Reputation: 5201
I'm looking for a typetrait able to know if the range of a type is included in another. A typetrait where is_included_in<T,U>::value
is true
when each value of type T
can be stored as a value of type U
. Example :
is_included_in<float,double>::value; // true
is_included_in<double,float>::value; // false
is_included_in<int,double>::value; // true
is_included_in<bool,long int>::value; // true
is_included_in<long long int,float>::value; // false
Is there somthing in Boost able to do this ? Or have I to write it myself ?

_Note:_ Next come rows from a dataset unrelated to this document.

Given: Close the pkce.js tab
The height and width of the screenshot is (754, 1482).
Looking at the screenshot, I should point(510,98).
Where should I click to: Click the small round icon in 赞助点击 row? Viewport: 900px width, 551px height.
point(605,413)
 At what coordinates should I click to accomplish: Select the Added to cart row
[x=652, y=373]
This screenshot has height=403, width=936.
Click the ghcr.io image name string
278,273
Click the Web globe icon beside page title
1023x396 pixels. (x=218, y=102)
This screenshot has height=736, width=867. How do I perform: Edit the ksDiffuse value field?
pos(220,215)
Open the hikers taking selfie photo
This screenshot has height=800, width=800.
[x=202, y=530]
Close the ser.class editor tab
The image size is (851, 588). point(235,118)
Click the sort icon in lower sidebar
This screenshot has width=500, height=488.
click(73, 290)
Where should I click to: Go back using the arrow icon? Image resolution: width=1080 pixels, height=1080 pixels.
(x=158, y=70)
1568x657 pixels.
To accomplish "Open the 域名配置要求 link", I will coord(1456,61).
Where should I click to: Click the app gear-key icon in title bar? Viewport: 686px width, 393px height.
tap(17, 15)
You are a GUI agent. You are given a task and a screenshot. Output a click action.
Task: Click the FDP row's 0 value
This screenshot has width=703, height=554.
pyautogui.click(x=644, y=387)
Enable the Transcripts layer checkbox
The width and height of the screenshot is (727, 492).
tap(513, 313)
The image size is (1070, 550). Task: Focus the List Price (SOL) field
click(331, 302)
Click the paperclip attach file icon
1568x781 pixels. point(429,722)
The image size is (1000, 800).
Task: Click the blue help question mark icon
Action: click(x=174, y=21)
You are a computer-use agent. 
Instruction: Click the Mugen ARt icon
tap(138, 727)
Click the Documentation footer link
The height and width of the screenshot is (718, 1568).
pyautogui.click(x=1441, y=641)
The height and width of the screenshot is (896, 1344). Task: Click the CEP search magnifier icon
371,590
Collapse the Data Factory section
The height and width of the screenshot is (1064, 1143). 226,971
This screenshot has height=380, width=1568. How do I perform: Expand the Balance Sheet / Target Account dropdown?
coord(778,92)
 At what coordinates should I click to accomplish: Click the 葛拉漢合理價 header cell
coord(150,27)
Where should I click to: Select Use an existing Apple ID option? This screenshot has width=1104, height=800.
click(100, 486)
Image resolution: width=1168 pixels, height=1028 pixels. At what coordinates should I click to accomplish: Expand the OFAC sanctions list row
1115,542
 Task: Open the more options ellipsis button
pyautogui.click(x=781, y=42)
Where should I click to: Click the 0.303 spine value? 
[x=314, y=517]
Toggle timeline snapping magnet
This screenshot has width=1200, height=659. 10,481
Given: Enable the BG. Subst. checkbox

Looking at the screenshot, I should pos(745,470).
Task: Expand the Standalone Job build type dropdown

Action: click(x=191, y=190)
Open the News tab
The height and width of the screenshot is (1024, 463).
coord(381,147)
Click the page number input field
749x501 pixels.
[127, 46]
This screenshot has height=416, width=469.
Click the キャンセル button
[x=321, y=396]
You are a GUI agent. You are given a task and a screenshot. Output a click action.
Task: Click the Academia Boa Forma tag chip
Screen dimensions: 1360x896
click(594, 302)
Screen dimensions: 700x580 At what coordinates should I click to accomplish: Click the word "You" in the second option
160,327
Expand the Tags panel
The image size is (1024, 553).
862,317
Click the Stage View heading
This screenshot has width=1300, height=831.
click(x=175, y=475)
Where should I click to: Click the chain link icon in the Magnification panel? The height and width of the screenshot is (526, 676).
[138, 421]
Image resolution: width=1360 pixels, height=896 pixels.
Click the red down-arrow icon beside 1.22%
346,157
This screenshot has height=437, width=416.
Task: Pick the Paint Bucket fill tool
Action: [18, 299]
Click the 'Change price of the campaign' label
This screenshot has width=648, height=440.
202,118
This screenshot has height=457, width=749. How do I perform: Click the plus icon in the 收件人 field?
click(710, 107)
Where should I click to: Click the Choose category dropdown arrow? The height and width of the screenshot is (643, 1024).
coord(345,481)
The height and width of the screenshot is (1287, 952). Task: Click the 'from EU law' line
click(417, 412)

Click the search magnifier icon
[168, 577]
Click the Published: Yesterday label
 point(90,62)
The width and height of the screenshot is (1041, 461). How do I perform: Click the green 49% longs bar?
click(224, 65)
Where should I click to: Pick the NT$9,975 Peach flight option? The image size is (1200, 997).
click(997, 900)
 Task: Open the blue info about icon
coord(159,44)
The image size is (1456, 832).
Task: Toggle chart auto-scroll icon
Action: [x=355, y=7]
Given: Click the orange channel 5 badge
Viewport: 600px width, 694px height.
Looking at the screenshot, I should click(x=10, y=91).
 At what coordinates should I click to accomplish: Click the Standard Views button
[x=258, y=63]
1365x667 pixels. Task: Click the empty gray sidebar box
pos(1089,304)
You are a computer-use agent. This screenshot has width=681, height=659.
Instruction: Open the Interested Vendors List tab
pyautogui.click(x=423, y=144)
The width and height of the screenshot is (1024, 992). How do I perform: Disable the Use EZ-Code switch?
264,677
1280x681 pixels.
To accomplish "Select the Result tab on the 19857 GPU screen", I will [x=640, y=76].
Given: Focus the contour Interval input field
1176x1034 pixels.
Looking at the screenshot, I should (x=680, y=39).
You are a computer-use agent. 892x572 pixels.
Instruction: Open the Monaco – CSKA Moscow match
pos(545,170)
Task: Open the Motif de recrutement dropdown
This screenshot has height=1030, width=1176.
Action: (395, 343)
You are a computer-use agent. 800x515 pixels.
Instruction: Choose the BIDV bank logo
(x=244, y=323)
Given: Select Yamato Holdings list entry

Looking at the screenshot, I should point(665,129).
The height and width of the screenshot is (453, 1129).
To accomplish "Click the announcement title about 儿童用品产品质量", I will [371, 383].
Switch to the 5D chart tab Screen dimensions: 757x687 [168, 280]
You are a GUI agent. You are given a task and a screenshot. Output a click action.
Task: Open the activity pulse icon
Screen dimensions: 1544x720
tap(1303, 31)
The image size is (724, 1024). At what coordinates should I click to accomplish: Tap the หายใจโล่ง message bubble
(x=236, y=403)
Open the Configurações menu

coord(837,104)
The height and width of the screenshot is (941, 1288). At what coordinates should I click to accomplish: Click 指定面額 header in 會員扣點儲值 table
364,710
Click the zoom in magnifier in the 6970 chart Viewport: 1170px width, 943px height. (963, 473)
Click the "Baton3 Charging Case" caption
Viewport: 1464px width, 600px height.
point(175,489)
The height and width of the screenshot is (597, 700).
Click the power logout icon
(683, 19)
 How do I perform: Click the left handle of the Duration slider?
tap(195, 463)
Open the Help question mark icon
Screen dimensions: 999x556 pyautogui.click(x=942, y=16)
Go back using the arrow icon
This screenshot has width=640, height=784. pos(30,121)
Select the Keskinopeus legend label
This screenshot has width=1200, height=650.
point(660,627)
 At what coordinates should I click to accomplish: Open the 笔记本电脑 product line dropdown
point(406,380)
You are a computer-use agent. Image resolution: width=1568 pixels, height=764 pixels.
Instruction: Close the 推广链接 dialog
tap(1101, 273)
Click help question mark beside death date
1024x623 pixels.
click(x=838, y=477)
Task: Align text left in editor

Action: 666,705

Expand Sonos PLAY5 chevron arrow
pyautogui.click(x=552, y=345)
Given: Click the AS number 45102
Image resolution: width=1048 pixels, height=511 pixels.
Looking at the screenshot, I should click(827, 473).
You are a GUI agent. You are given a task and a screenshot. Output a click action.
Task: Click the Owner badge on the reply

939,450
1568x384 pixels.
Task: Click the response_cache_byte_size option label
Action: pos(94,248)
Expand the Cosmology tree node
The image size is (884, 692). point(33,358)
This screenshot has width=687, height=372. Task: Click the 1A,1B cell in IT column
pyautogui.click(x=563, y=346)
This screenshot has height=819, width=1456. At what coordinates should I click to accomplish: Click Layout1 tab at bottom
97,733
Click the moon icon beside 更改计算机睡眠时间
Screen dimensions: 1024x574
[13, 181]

Note: I don't use C++11 for compatibility reason.
Upvotes: 1
Views: 102
Reputation: 23497
For fundamental integral and floating-point types, you can compare their number of digits as follows:
template <typename T, typename U>
struct is_included_in
: boost::integral_constant<bool,
std::numeric_limits<T>::digits <= std::numeric_limits<U>::digits> { };
It works for all you exemplary cases. The only problem is that it yields true
for, e.g., <float, long>
. A partial specialization helps here:
template <typename T, typename U,
bool = boost::is_floating_point<T>::value && boost::is_integral<U>::value>
struct is_included_in
: boost::integral_constant<bool,
std::numeric_limits<T>::digits <= std::numeric_limits<U>::digits> { };
template <typename T, typename U>
struct is_included_in<T, U, true> : boost::false_type { };
Live demo: https://wandbox.org/permlink/NBXFOUK8fX9sxyfm.
Upvotes: 1
Reputation: 385144
No, you'd have to make it yourself.
That being said, if you want to use this to make arithmetic conversions value-safe, Boost already has numeric_cast
that achieves this.
So, depending on your goal, you may not need a trait.
At the very least you could probably examine the numeric_cast
implementation and use its principles to build your own trait(s).